● PROBLEM DESCRIPTION
Type the records that follow again exactly as written, but drop the pictures.

Stored data:
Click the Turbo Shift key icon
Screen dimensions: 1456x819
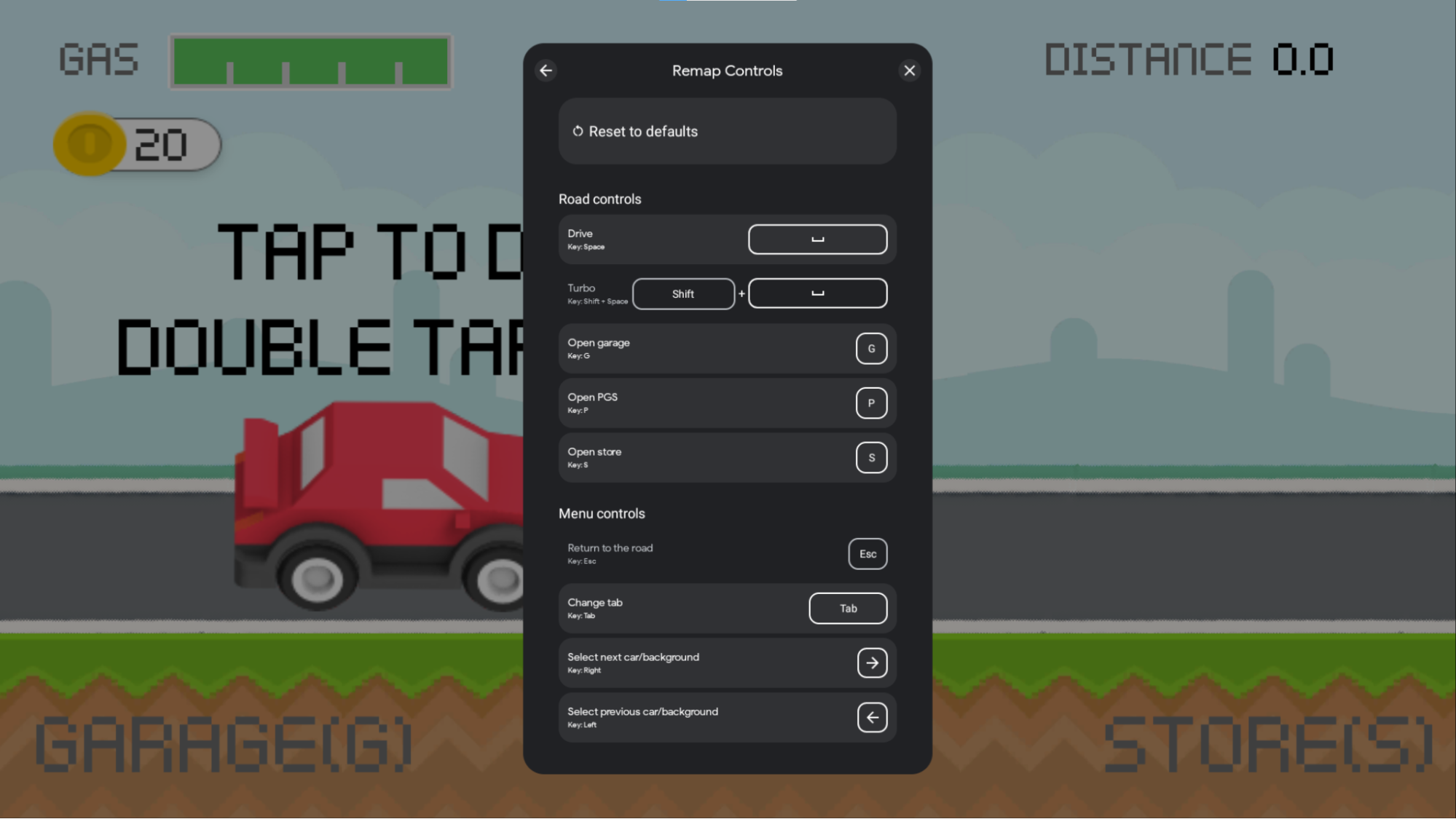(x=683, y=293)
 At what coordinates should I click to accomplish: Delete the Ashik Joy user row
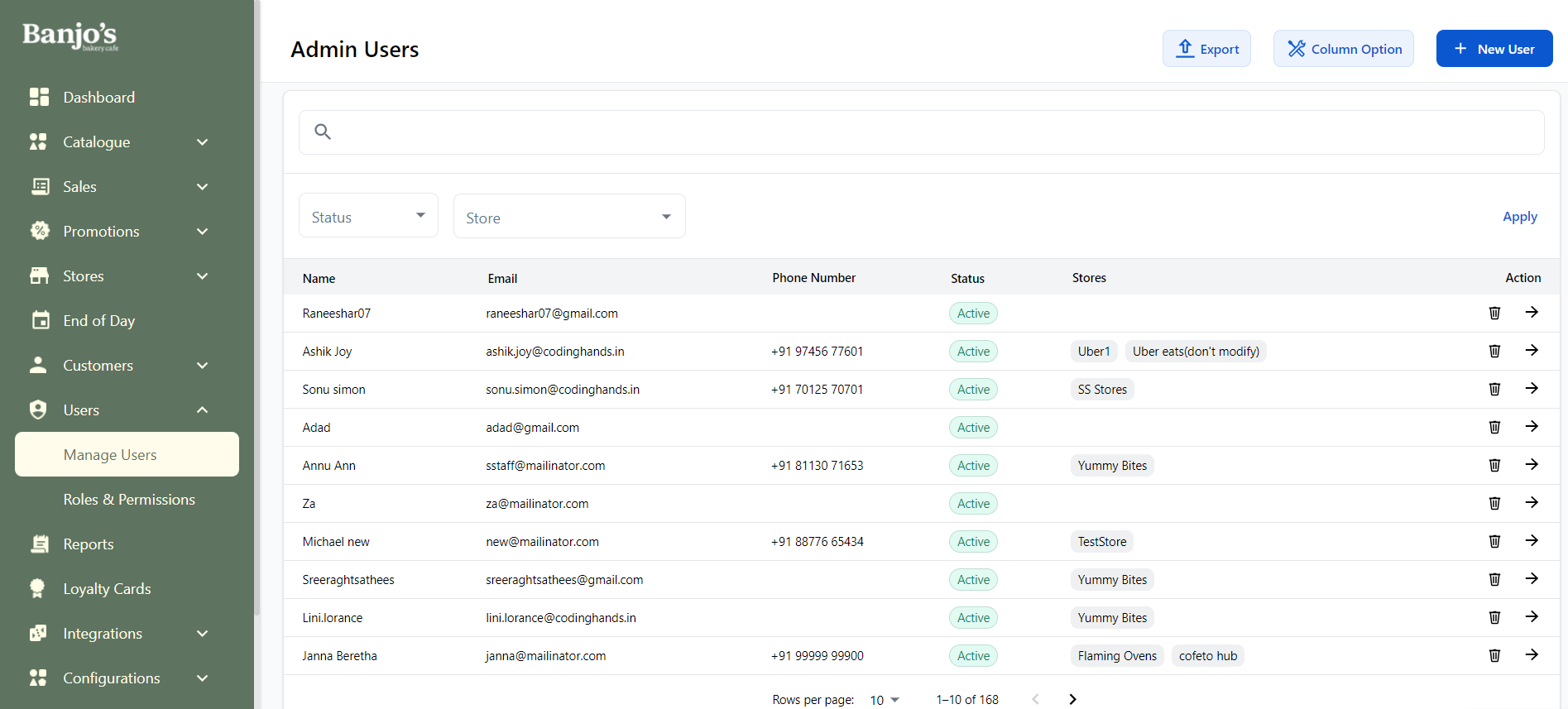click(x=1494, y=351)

● RESPONSE AREA
Click the Turbo Shift key icon
Screen dimensions: 1456x819
(x=683, y=293)
 At what coordinates should I click to accomplish: Delete the Ashik Joy user row
click(x=1494, y=351)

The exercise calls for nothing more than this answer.